A hipertensão arterial pode se desenvolver por anos sem sintomas aparentes e causar lesões progressivas em órgãos como coração, rins, cérebro e vasos sanguíneos. Especialistas alertam para a importância do diagnóstico precoce e do acompanhamento regular, já que a doença é considerada um dos principais fatores de risco para infarto e AVC. Dados do Ministério da Saúde apontam que cerca de 30% da população brasileira convive com o problema.

Ao Jornal Opção, o cardiologista Henrique M. de Souza, do Hospital Israelita Albert Einstein, explica que a ausência de sintomas dificulta o diagnóstico precoce e favorece o avanço da doença.

“A hipertensão arterial, na maioria dos casos, evolui de forma assintomática porque o organismo se adapta gradualmente aos níveis elevados de pressão. Mesmo sem sintomas, ela já pode estar causando lesões progressivas nos vasos sanguíneos e em órgãos-alvo”, afirma.

Conhecida como “inimiga silenciosa”, a hipertensão resulta da combinação entre predisposição genética e hábitos de vida inadequados. Entre os principais fatores de risco estão consumo excessivo de sal, alimentação rica em ultraprocessados, sedentarismo, sobrepeso, obesidade, estresse crônico e sono de má qualidade.

O envelhecimento da população e doenças metabólicas, como diabetes e resistência à insulina, também contribuem para o aumento dos casos. “O problema é que esses fatores se acumulam de forma silenciosa ao longo da vida, sem provocar sinais claros no início”, destaca o médico.

Mesmo sem desconforto aparente, a pressão alta pode comprometer o funcionamento do organismo de maneira gradual. O endurecimento das artérias e a sobrecarga do coração evoluem lentamente, enquanto rins e cérebro sofrem impactos contínuos.

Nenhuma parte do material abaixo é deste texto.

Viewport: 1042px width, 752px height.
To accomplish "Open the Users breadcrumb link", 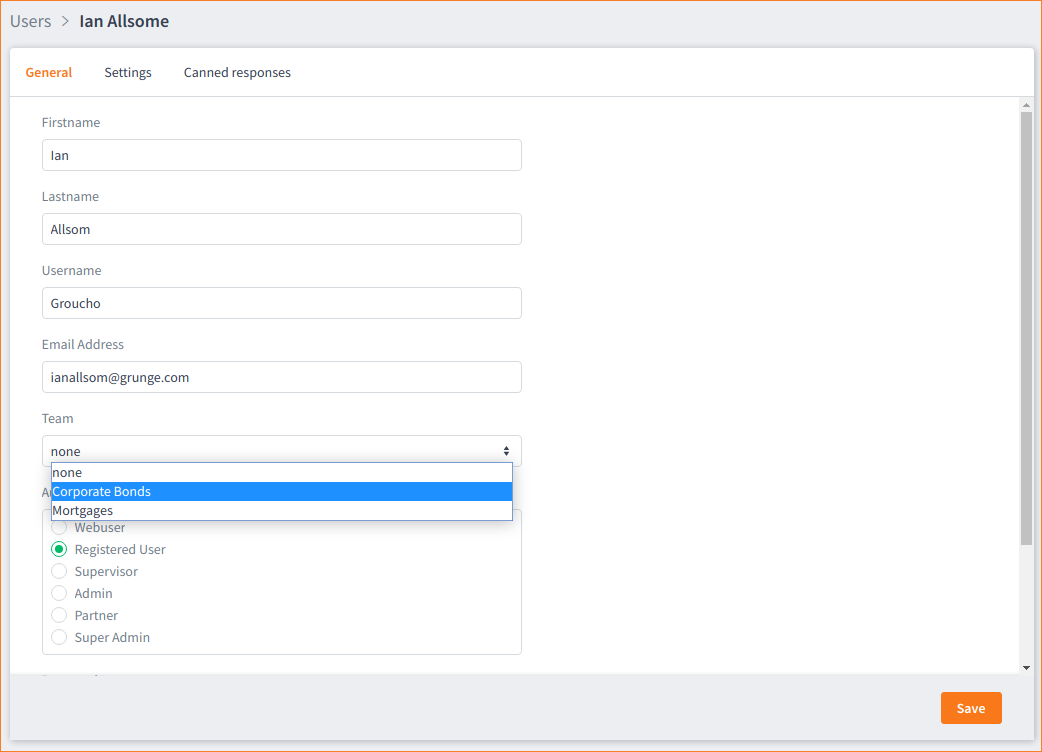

Por isso, o monitoramento regular da pressão arterial é considerado essencial, inclusive para quem se sente saudável. Segundo o especialista, medir a pressão apenas quando surgem sintomas pode gerar falsa sensação de segurança.

“Aferir a pressão apenas diante de algum mal-estar pode mascarar o problema. Dor, estresse e até alterações intestinais podem elevar temporariamente a pressão sem refletir o padrão real do paciente”, explica.

A recomendação geral é que pessoas sem fatores de risco façam a aferição ao menos uma vez por ano. Já indivíduos com obesidade, diabetes, histórico familiar ou outras condições associadas devem manter acompanhamento mais frequente.

Quando não controlada, a hipertensão aumenta significativamente o risco de complicações graves, como infarto do miocárdio, acidente vascular cerebral (AVC), insuficiência cardíaca, doença renal crônica, aneurismas e alterações na visão.

“A hipertensão não controlada é um dos principais fatores de risco para doenças cardiovasculares e tem alto potencial de morbidade e mortalidade quando negligenciada”, ressalta Henrique M. de Souza.

Embora costume ser silenciosa, a doença pode apresentar sintomas em fases mais avançadas, como dor de cabeça na nuca, tontura, palpitações, visão turva e sangramento nasal. Em casos de pressão muito elevada, os sinais podem indicar crise hipertensiva e exigem atendimento imediato.

Para prevenir e controlar a doença, mudanças no estilo de vida seguem como base do tratamento. Redução do consumo de sal, alimentação equilibrada, perda de peso, atividade física regular, moderação no álcool e melhora do sono estão entre as medidas mais eficazes.

“Essas mudanças têm impacto significativo nos níveis pressóricos. Em casos iniciais, podem até evitar o uso de medicamentos. Quando necessário, porém, a medicação deve vir acompanhada de hábitos saudáveis”, conclui o cardiologista.